» What is being asked
Below are some records; reproduce them exactly.

(Data extracted from a collection)
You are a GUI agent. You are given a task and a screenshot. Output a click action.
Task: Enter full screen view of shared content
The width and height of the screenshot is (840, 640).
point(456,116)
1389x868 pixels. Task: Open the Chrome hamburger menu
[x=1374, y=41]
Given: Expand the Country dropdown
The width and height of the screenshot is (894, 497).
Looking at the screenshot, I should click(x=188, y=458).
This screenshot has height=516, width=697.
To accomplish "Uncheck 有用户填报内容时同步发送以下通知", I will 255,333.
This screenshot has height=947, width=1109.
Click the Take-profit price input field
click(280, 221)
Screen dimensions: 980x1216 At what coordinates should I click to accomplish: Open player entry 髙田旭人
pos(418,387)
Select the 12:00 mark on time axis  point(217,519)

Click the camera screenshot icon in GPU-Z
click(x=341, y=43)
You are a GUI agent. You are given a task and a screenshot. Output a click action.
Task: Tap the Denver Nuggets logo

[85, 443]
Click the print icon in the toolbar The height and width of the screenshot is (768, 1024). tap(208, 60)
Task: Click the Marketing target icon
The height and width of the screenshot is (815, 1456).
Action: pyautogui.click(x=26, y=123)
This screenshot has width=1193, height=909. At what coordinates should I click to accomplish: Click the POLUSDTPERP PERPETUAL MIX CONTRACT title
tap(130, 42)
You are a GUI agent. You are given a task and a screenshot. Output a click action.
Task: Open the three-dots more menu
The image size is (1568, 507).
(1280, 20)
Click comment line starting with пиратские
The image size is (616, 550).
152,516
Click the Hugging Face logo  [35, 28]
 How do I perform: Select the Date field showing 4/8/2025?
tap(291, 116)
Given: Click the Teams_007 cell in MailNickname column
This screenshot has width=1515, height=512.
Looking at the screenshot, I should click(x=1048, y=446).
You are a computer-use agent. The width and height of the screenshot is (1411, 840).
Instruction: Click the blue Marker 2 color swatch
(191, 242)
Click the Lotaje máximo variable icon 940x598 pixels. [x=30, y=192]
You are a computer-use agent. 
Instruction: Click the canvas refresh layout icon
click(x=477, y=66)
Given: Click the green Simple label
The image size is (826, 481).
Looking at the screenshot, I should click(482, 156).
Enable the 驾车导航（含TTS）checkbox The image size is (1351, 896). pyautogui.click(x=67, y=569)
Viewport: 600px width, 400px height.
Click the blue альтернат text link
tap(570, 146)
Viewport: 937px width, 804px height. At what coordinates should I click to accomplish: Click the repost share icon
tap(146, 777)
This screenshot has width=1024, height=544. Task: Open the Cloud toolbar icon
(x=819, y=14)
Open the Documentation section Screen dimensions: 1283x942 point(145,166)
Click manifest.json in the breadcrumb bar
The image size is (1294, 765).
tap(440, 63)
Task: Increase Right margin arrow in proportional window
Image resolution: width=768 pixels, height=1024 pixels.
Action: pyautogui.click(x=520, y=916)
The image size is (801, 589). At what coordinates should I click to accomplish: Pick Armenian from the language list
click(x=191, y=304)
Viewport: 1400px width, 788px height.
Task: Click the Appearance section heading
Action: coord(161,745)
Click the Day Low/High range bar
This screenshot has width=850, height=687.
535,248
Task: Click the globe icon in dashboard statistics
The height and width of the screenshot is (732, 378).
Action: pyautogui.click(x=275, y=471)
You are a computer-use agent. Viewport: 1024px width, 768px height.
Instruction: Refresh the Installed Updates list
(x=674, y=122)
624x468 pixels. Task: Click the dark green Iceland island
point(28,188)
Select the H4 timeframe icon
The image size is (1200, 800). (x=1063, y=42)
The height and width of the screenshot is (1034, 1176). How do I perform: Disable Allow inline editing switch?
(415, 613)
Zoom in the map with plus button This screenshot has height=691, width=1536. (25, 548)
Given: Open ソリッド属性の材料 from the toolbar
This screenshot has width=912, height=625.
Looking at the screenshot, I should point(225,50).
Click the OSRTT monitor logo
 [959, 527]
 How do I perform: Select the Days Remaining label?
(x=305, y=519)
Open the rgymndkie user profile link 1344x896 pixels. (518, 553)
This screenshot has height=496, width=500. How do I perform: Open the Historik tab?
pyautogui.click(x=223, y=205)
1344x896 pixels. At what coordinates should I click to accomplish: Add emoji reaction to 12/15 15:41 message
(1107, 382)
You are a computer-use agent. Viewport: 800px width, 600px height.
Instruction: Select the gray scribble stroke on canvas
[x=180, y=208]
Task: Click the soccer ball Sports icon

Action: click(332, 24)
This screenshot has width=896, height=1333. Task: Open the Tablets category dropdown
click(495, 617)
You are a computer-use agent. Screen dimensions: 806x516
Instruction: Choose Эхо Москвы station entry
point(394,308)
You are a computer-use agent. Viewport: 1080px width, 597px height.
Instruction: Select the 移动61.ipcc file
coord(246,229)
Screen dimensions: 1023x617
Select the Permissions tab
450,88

» Exercise result
You are a GUI agent. You are given a task and a screenshot. Output a click action.
Task: Enter full screen view of shared content
The width and height of the screenshot is (840, 640).
point(456,116)
1389x868 pixels. Task: Open the Chrome hamburger menu
[x=1374, y=41]
Given: Expand the Country dropdown
The width and height of the screenshot is (894, 497).
Looking at the screenshot, I should click(x=188, y=458).
This screenshot has height=516, width=697.
To accomplish "Uncheck 有用户填报内容时同步发送以下通知", I will 255,333.
This screenshot has height=947, width=1109.
Click the Take-profit price input field
click(280, 221)
Screen dimensions: 980x1216 At what coordinates should I click to accomplish: Open player entry 髙田旭人
pos(418,387)
Select the 12:00 mark on time axis  point(217,519)

Click the camera screenshot icon in GPU-Z
click(x=341, y=43)
You are a GUI agent. You are given a task and a screenshot. Output a click action.
Task: Tap the Denver Nuggets logo

[85, 443]
Click the print icon in the toolbar The height and width of the screenshot is (768, 1024). tap(208, 60)
Task: Click the Marketing target icon
The height and width of the screenshot is (815, 1456).
Action: pyautogui.click(x=26, y=123)
This screenshot has width=1193, height=909. At what coordinates should I click to accomplish: Click the POLUSDTPERP PERPETUAL MIX CONTRACT title
tap(130, 42)
You are a GUI agent. You are given a task and a screenshot. Output a click action.
Task: Open the three-dots more menu
The image size is (1568, 507).
(1280, 20)
Click comment line starting with пиратские
The image size is (616, 550).
152,516
Click the Hugging Face logo  [35, 28]
 How do I perform: Select the Date field showing 4/8/2025?
tap(291, 116)
Given: Click the Teams_007 cell in MailNickname column
This screenshot has width=1515, height=512.
Looking at the screenshot, I should click(x=1048, y=446).
You are a computer-use agent. The width and height of the screenshot is (1411, 840).
Instruction: Click the blue Marker 2 color swatch
(191, 242)
Click the Lotaje máximo variable icon 940x598 pixels. [x=30, y=192]
You are a computer-use agent. 
Instruction: Click the canvas refresh layout icon
click(x=477, y=66)
Given: Click the green Simple label
The image size is (826, 481).
Looking at the screenshot, I should click(482, 156).
Enable the 驾车导航（含TTS）checkbox The image size is (1351, 896). pyautogui.click(x=67, y=569)
Viewport: 600px width, 400px height.
Click the blue альтернат text link
tap(570, 146)
Viewport: 937px width, 804px height. At what coordinates should I click to accomplish: Click the repost share icon
tap(146, 777)
This screenshot has width=1024, height=544. Task: Open the Cloud toolbar icon
(x=819, y=14)
Open the Documentation section Screen dimensions: 1283x942 point(145,166)
Click manifest.json in the breadcrumb bar
The image size is (1294, 765).
tap(440, 63)
Task: Increase Right margin arrow in proportional window
Image resolution: width=768 pixels, height=1024 pixels.
Action: pyautogui.click(x=520, y=916)
The image size is (801, 589). At what coordinates should I click to accomplish: Pick Armenian from the language list
click(x=191, y=304)
Viewport: 1400px width, 788px height.
Task: Click the Appearance section heading
Action: coord(161,745)
Click the Day Low/High range bar
This screenshot has width=850, height=687.
535,248
Task: Click the globe icon in dashboard statistics
The height and width of the screenshot is (732, 378).
Action: pyautogui.click(x=275, y=471)
You are a computer-use agent. Viewport: 1024px width, 768px height.
Instruction: Refresh the Installed Updates list
(x=674, y=122)
624x468 pixels. Task: Click the dark green Iceland island
point(28,188)
Select the H4 timeframe icon
The image size is (1200, 800). (x=1063, y=42)
The height and width of the screenshot is (1034, 1176). How do I perform: Disable Allow inline editing switch?
(415, 613)
Zoom in the map with plus button This screenshot has height=691, width=1536. (25, 548)
Given: Open ソリッド属性の材料 from the toolbar
This screenshot has width=912, height=625.
Looking at the screenshot, I should point(225,50).
Click the OSRTT monitor logo
 [959, 527]
 How do I perform: Select the Days Remaining label?
(x=305, y=519)
Open the rgymndkie user profile link 1344x896 pixels. (518, 553)
This screenshot has height=496, width=500. How do I perform: Open the Historik tab?
pyautogui.click(x=223, y=205)
1344x896 pixels. At what coordinates should I click to accomplish: Add emoji reaction to 12/15 15:41 message
(1107, 382)
You are a computer-use agent. Viewport: 800px width, 600px height.
Instruction: Select the gray scribble stroke on canvas
[x=180, y=208]
Task: Click the soccer ball Sports icon

Action: click(332, 24)
This screenshot has width=896, height=1333. Task: Open the Tablets category dropdown
click(495, 617)
You are a computer-use agent. Screen dimensions: 806x516
Instruction: Choose Эхо Москвы station entry
point(394,308)
You are a computer-use agent. Viewport: 1080px width, 597px height.
Instruction: Select the 移动61.ipcc file
coord(246,229)
Screen dimensions: 1023x617
Select the Permissions tab
450,88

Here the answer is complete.